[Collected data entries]
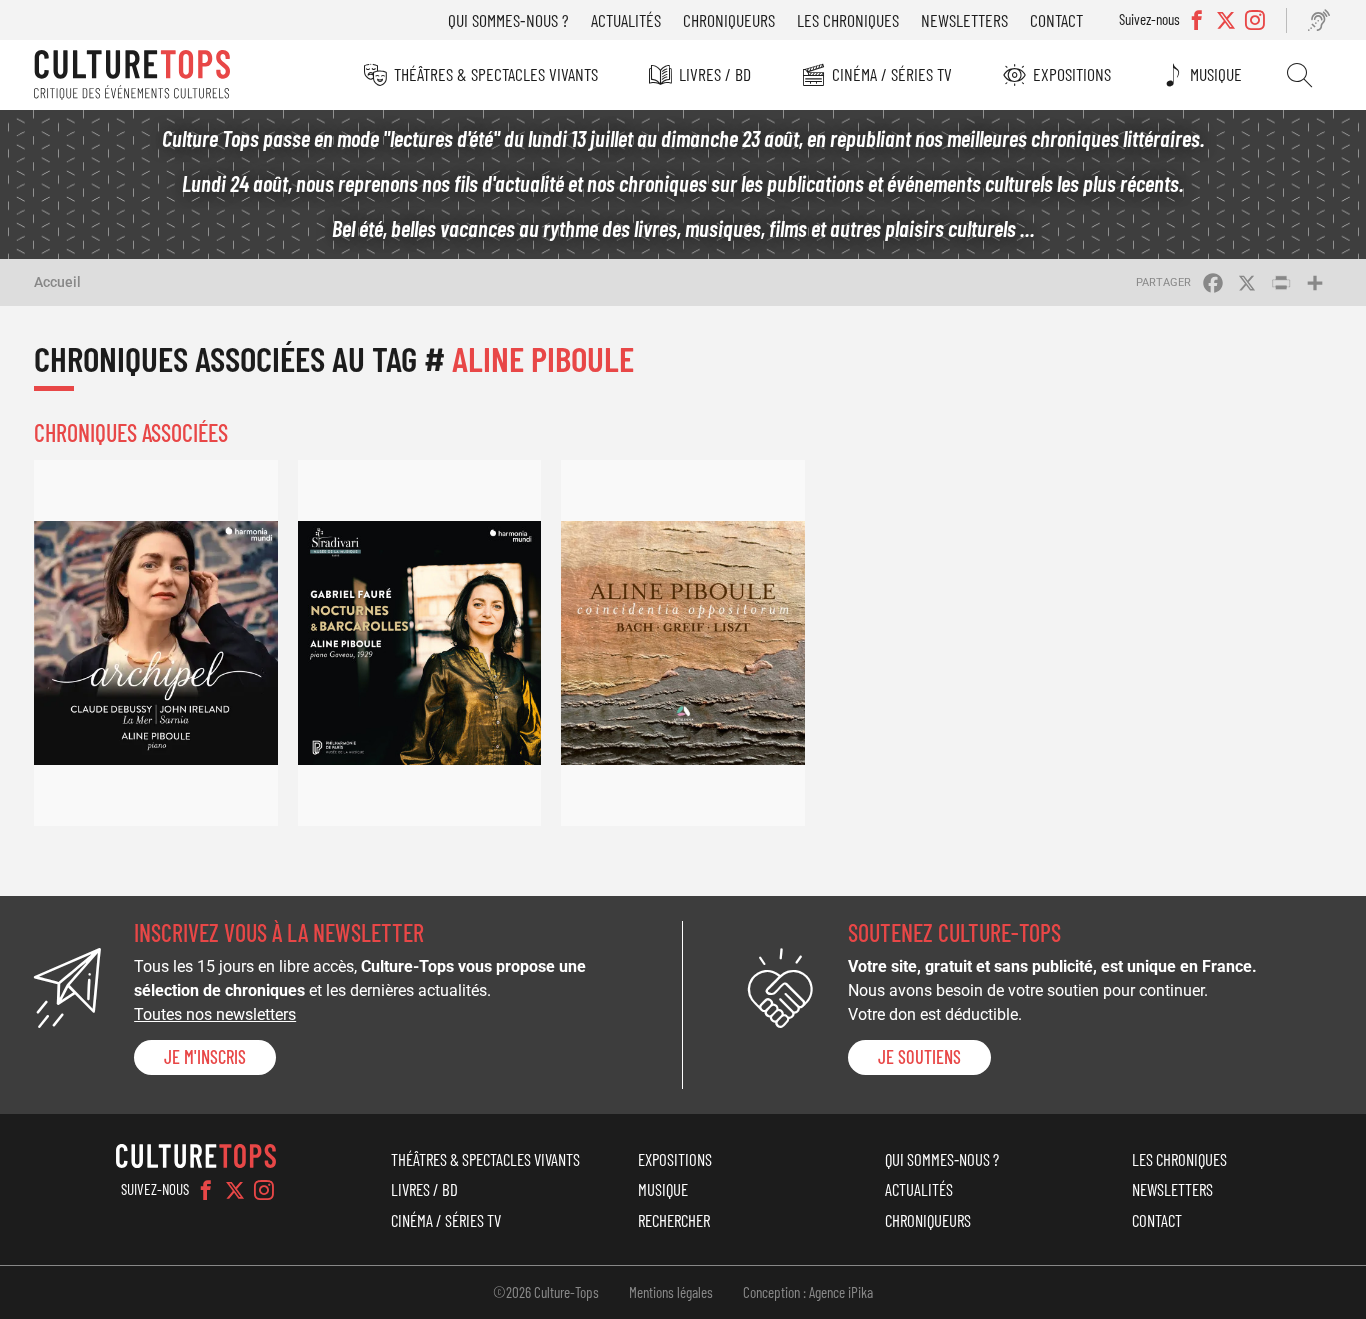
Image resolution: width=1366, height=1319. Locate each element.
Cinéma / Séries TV (892, 74)
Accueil (57, 282)
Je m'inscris (205, 1057)
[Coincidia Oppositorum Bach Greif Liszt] (683, 642)
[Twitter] (235, 1190)
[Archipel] (156, 642)
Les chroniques (848, 20)
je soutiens (919, 1057)
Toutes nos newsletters (215, 1014)
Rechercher (1299, 75)
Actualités (626, 20)
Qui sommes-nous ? (508, 20)
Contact (1056, 20)
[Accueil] (132, 75)
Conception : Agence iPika (808, 1292)
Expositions (1072, 74)
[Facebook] (206, 1190)
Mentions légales (671, 1292)
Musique (1216, 74)
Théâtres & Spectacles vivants (496, 74)
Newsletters (964, 20)
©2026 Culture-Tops (546, 1292)
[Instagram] (264, 1190)
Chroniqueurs (729, 20)
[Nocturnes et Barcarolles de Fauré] (420, 642)
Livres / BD (715, 74)
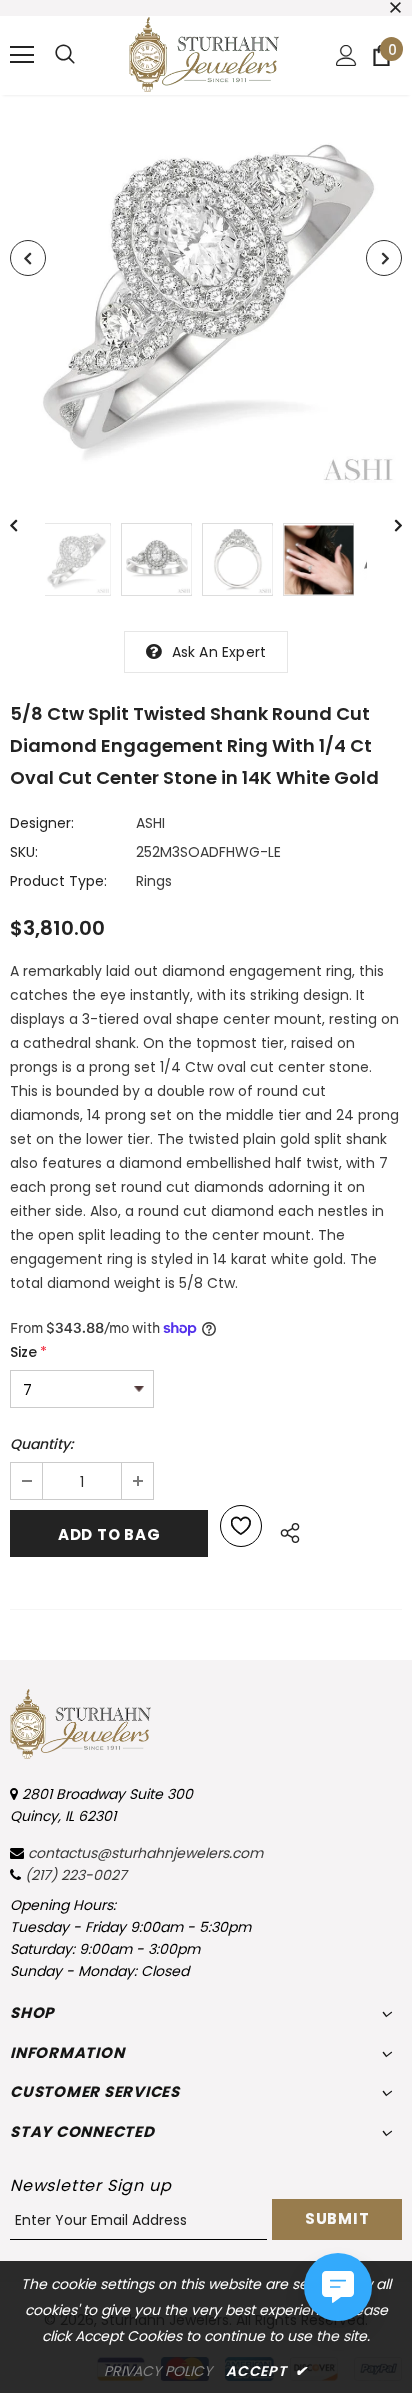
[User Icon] (346, 55)
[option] (206, 294)
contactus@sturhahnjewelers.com (145, 1853)
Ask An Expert (219, 652)
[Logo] (204, 54)
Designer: (42, 823)
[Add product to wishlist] (241, 1526)
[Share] (284, 1530)
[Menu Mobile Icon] (22, 55)
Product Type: (58, 881)
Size (28, 1352)
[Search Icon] (65, 55)
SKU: (24, 852)
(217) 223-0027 (76, 1875)
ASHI (150, 823)
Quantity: (41, 1444)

▸ **WHAT TO WORK ON**:
Make an exact copy of the records from their first line through the line containing "Les chroniques (848, 20)", both ends included, with the pictures omitted.

▸ **WORKED SOLUTION**:
Image resolution: width=1366, height=1319. Locate each element.
Cinéma / Séries TV (892, 74)
Accueil (57, 282)
Je m'inscris (205, 1057)
[Coincidia Oppositorum Bach Greif Liszt] (683, 642)
[Twitter] (235, 1190)
[Archipel] (156, 642)
Les chroniques (848, 20)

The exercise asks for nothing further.